Jonas Davidsson (born 7 August 1984 in Motala, Sweden) is a former motorcycle speedway rider from Sweden and he was a member of Swedish national team.

Career
Davidsson came to prominence after reaching three World Under 21 finals in 2003, 2004 and 2005. He also won the Swedish Junior Speedway Championship in 2005.

He signed for his first British team Reading Racers for the 2003 Premier League speedway season and his first Polish team Zielona Góra in 2006.

In 2008, Davidsson experienced arguably his fineest career achievement when he won a bronze medal representing Sweden at the 2008 Speedway World Cup. It was also in 2008 that he joined the Lakeside Hammers in the Elite League.
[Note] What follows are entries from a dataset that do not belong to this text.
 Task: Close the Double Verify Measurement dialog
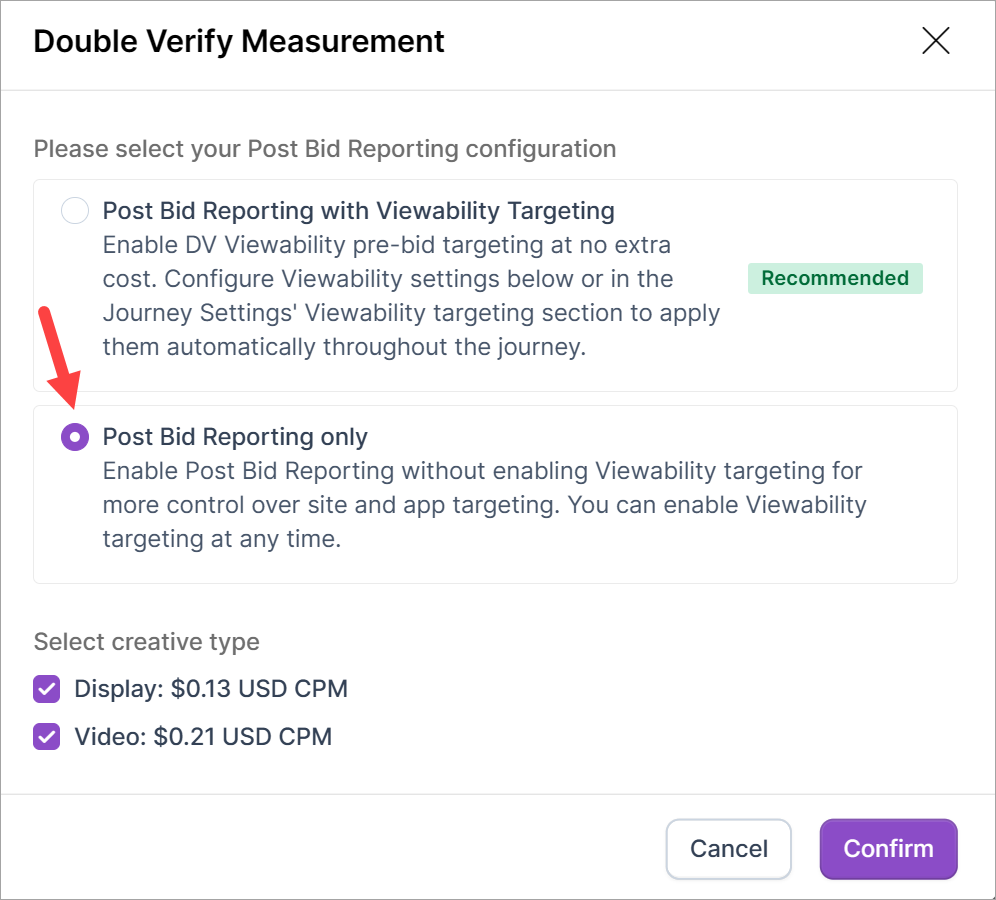click(x=935, y=41)
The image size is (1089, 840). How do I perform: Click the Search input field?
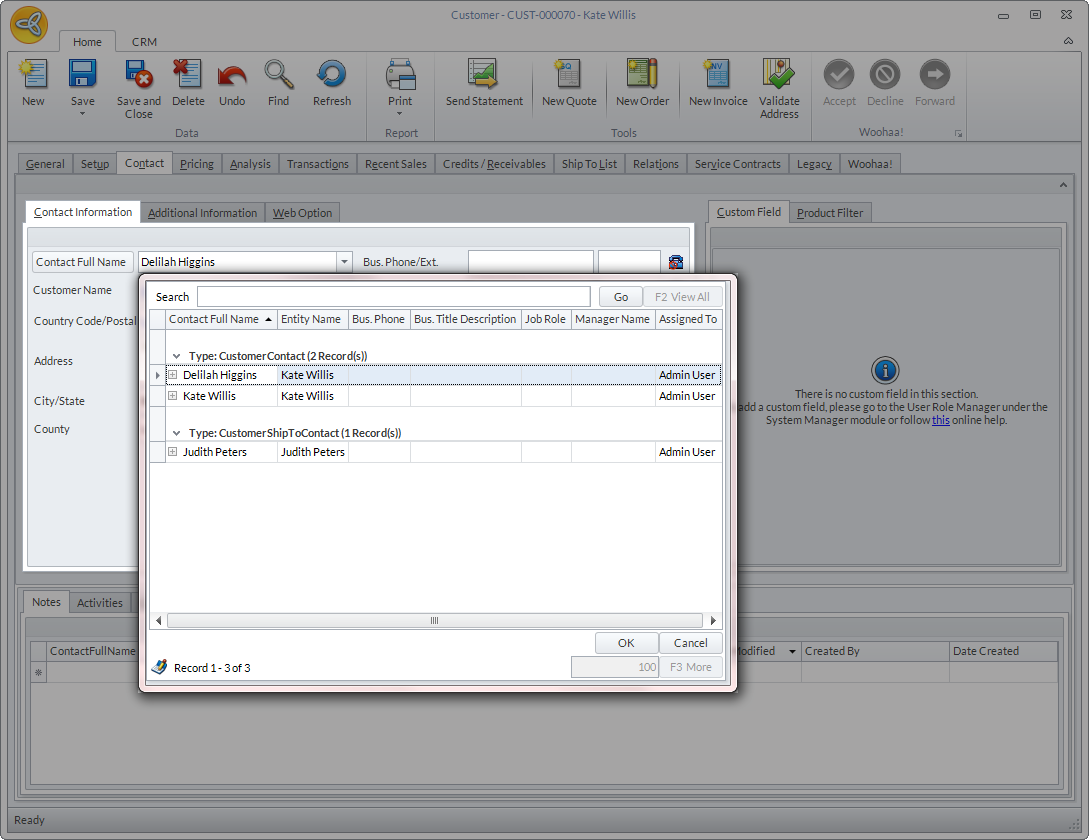tap(393, 297)
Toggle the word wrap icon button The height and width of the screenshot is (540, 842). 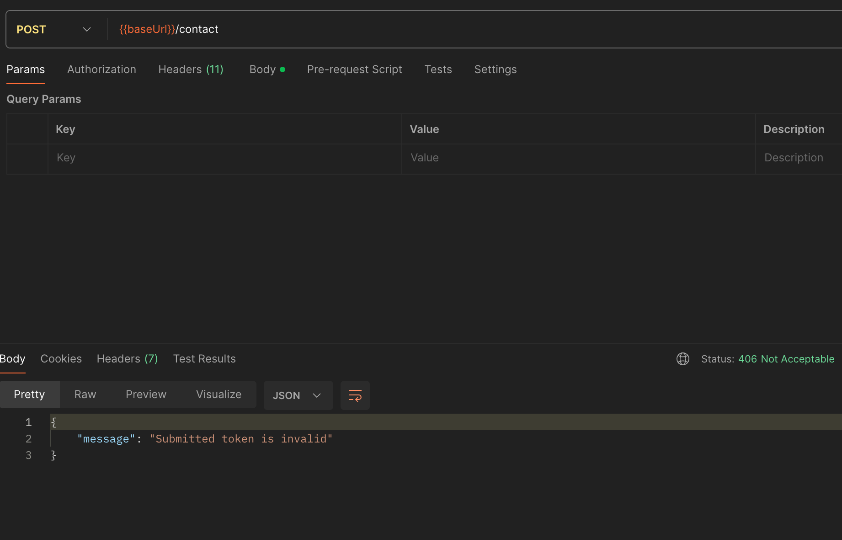355,396
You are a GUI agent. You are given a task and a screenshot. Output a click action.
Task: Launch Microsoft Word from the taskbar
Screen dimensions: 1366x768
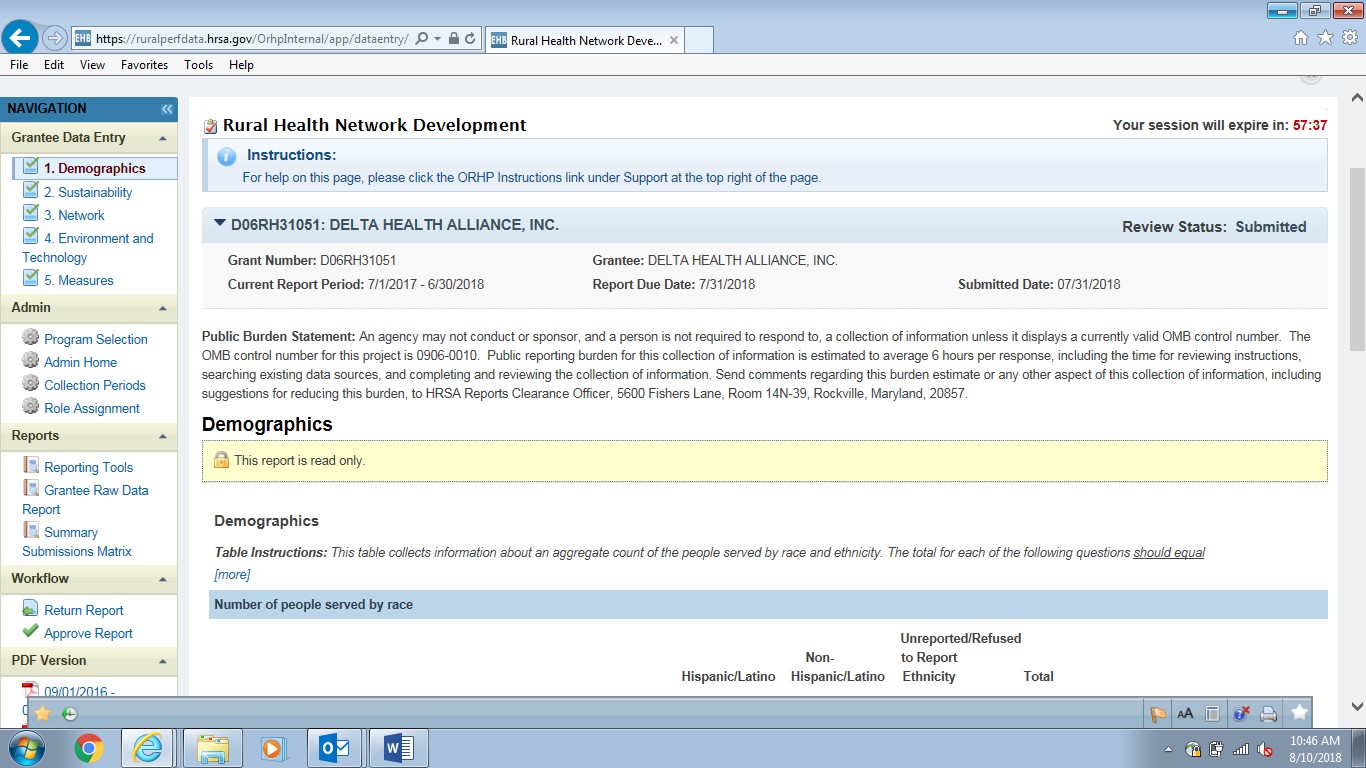click(398, 747)
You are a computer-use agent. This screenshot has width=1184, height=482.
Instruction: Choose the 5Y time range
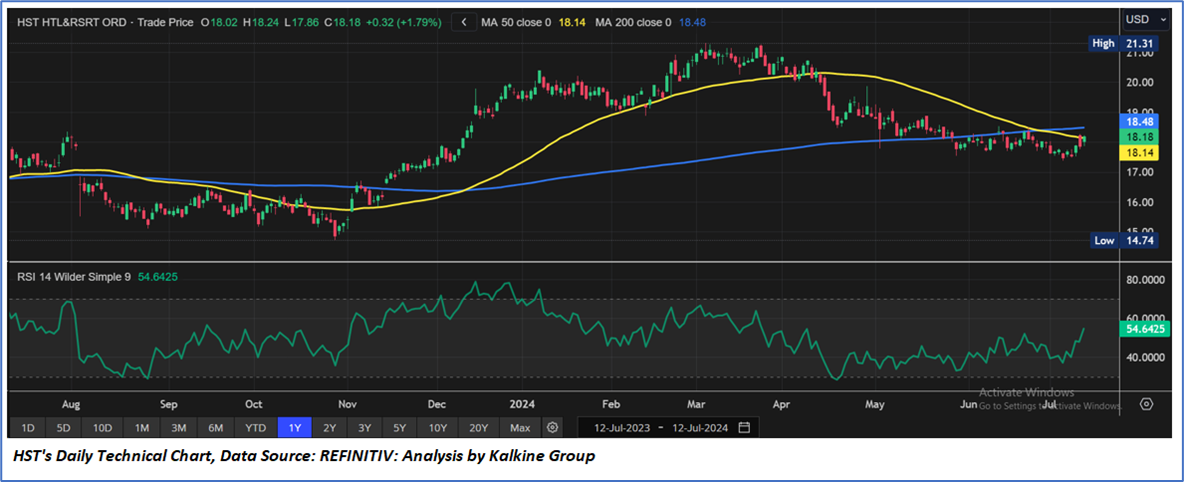(x=400, y=428)
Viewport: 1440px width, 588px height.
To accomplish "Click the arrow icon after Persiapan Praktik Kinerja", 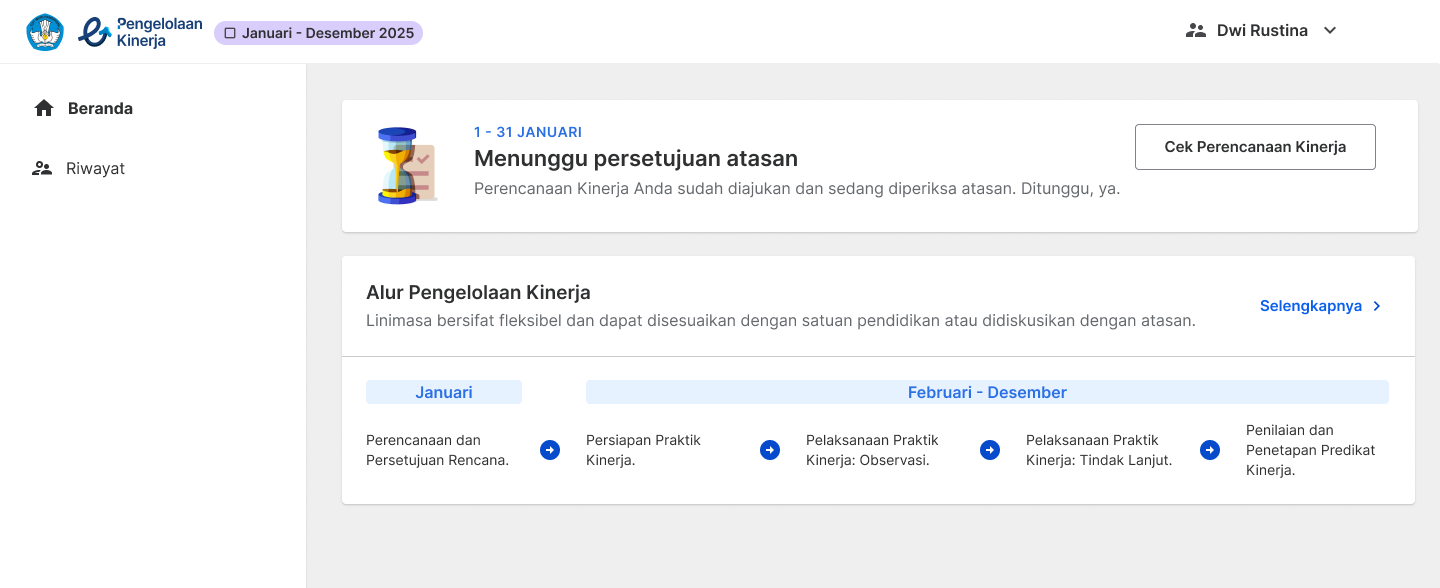I will tap(770, 450).
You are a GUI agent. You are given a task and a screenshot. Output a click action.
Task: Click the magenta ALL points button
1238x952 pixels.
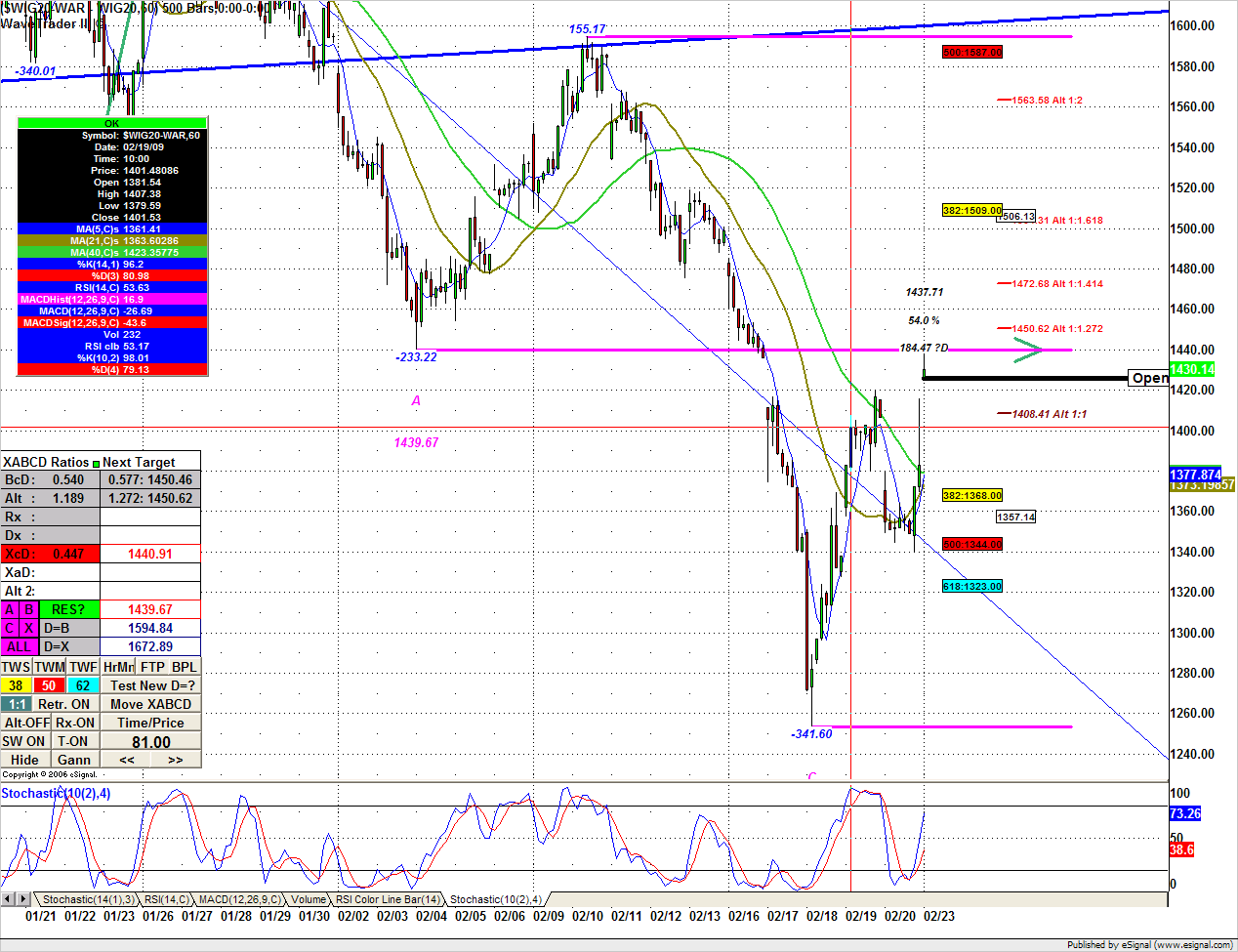pyautogui.click(x=19, y=646)
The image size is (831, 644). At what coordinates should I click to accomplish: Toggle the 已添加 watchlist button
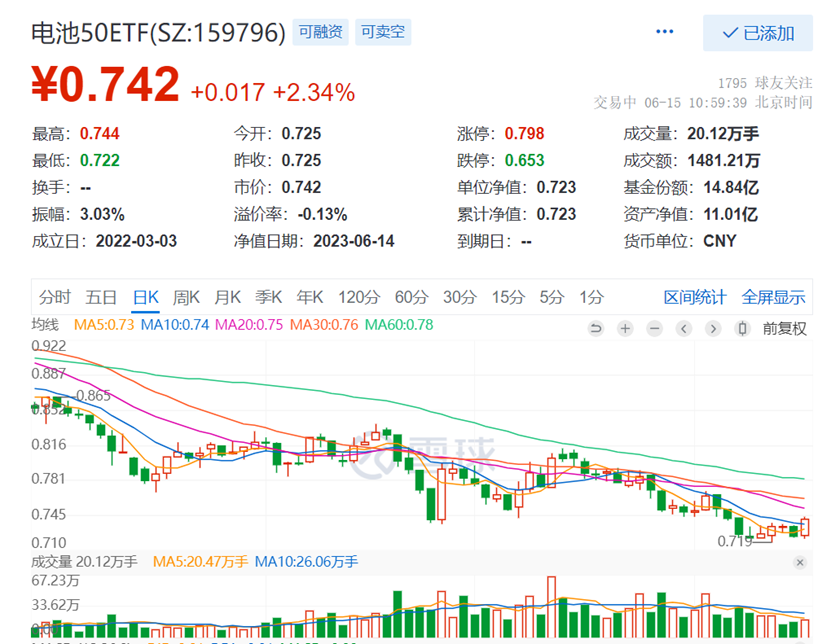click(x=758, y=33)
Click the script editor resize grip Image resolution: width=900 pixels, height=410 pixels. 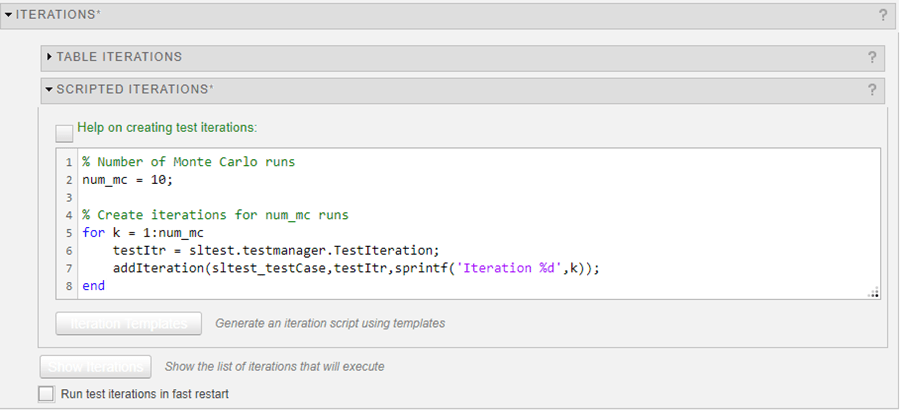(x=873, y=292)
He would go on spend five seasons with the club and win the Elite League Knockout Cup in 2009.

He continued to ride in Poland after his British career came to an end and last raced in 2019 for Krosno.

Family
And his brother, Daniel Davidsson (b. 1983), is also a speedway rider, as was his father Jan Davidsson (born 1956).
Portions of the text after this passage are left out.